Threaded Web Request for Data Visualization

b1g4l · November 12, 2009, 6:18pm

I’ve written a data visualizer that pulls fresh data off the internet every 5 minutes and displays this data within the 3D Panda environment.

Initially, I had the update code running as a doMethodLater task that just repeats every 5 minutes. Since the visualization is always moving (think animated tag cloud) you would see the graphics freeze when the update method was running. Although the internet request is usually complete is less than a second, I want to get rid of the graphics freezing when updating the data. In this update method I’m not doing anything Panda specific (no Panda library calls). I’m simply building a list of the data returned from an XML request.

In the future I also will want to move this closer to real-time data either through the use of long-polling or pushing data to the application. I’ve read all the documentation as well as any forum posts talking about threading, and I’m thinking this will be the way to go. I’ve tried something similar to what you see below, but it still seems that the graphics freeze during the update. I would appreciate any ideas on how I could implement this.

I’ve really simplified the code here to show my method of implementing threaded updates. This code seems to be leaking memory (possibly creating infinite new threads?) as well as not fixing the graphics freezing issue.

<Other Panda Imports>
from direct.stdpy import threading2 as threading

class UpdateThread(threading.Thread):
    def __init__(self):
        threading.Thread.__init__(self)        
        self.myData = []

    def run(self):
        #Here I make an internet request and process the returned data    



class MyVisualization(DirectObject):
    def __init__(self):
        self.updateObj = None
        self.myData = []
        
        #Repeating task (every 5 seconds) to kick off update thread
        self.updateTask = taskMgr.doMethodLater(5, self.update, 'update task')

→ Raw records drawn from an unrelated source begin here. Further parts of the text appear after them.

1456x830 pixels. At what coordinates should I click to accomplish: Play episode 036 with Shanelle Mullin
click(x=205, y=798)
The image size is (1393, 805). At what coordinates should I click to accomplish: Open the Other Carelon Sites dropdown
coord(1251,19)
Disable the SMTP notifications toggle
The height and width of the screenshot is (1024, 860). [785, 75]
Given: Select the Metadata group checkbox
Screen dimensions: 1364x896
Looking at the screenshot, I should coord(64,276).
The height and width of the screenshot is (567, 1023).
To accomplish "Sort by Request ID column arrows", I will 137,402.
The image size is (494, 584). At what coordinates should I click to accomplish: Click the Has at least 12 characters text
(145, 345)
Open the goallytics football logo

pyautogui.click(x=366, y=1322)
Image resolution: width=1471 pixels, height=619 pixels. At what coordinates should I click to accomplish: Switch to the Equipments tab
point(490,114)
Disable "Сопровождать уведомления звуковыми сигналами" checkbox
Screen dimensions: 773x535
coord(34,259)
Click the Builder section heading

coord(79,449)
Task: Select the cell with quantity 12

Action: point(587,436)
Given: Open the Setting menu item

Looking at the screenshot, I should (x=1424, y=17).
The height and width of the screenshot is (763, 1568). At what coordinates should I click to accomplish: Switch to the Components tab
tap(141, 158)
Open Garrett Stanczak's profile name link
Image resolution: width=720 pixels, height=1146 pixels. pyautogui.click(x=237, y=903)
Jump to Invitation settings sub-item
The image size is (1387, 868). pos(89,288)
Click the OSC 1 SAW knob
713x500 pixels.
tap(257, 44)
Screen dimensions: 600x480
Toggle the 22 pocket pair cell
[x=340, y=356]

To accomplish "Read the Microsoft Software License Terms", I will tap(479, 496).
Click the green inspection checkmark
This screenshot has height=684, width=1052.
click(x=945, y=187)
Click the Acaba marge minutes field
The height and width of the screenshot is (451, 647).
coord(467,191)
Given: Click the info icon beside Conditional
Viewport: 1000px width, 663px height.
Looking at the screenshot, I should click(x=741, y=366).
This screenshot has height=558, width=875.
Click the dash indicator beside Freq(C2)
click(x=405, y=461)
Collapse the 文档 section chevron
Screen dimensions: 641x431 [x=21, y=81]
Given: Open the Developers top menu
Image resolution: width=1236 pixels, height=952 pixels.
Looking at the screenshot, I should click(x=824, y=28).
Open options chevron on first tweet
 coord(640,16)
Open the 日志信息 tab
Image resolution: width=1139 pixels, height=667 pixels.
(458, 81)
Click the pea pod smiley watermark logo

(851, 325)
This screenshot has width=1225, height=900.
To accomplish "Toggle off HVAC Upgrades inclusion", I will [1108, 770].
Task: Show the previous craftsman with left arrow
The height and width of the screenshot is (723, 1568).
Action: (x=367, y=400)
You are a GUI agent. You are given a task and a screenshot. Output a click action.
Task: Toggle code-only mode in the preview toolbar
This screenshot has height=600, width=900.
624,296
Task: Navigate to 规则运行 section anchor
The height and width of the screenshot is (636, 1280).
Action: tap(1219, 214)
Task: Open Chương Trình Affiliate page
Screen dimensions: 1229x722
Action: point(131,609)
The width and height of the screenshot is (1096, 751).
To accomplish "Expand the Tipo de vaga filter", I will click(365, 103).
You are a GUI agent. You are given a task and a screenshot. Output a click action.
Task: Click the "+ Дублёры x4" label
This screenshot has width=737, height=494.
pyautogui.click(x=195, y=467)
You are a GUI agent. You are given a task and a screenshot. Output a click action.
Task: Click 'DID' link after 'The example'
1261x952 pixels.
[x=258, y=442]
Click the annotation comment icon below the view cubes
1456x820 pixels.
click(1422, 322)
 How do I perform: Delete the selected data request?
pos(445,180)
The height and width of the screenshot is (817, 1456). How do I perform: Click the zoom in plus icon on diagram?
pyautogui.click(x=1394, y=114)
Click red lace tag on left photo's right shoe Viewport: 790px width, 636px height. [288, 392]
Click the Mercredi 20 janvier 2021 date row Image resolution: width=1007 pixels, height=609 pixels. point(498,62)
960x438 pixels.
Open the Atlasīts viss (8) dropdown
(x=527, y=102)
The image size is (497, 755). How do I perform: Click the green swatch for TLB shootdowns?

    def update(self, task):
        if self.updateObj is not None:
            if not self.updateObj.isAlive():
                self.updateObj = UpdateThread()
                self.updateObj.start()
        else:
            self.updateObj = UpdateThread()
            self.updateObj.start()        
        return task.again

drwr · November 12, 2009, 6:43pm

I’m guessing you ran into a similar error as discussed in this thread. You don’t show the mechanism you are using to poll the web server, but if it isn’t Panda’s native mechanism (HTTPClient), for instance if you are using urllib or something else, then it will block all of the threads while it runs.

Your three choices are the same as the ones discussed in the linked thread: either switch your getter to non-blocking mode (not possible with urllib, but possible with PyCurl), switch to using Panda’s own http getter (HTTPClient), or recompile Panda yourself to use true threading.

Actually, you have a fourth option, since you’re not using any Panda calls in your thread: you could use Python threads (import threading) instead of Panda threads, for that thread only. But I don’t recommend this option, as you’d have to be very careful never to make any Panda calls in there, and that includes running the Python garbage collector, which might try to destruct Panda objects and cause a crash.

David

b1g4l · November 13, 2009, 4:17pm

David, thanks for the information - it’s very informative. I’m using the feedparser library to fetch and parse the xml, which does use urllib.

I’ve switched to using pythons threading, and that seems to do the trick. I never plan to make any Panda calls in this thread as it’s only purpose is to retrieve and prepare the data. I’ll be stress testing to make sure this doesn’t cause any unusual side-effects.

Thanks again.
Alex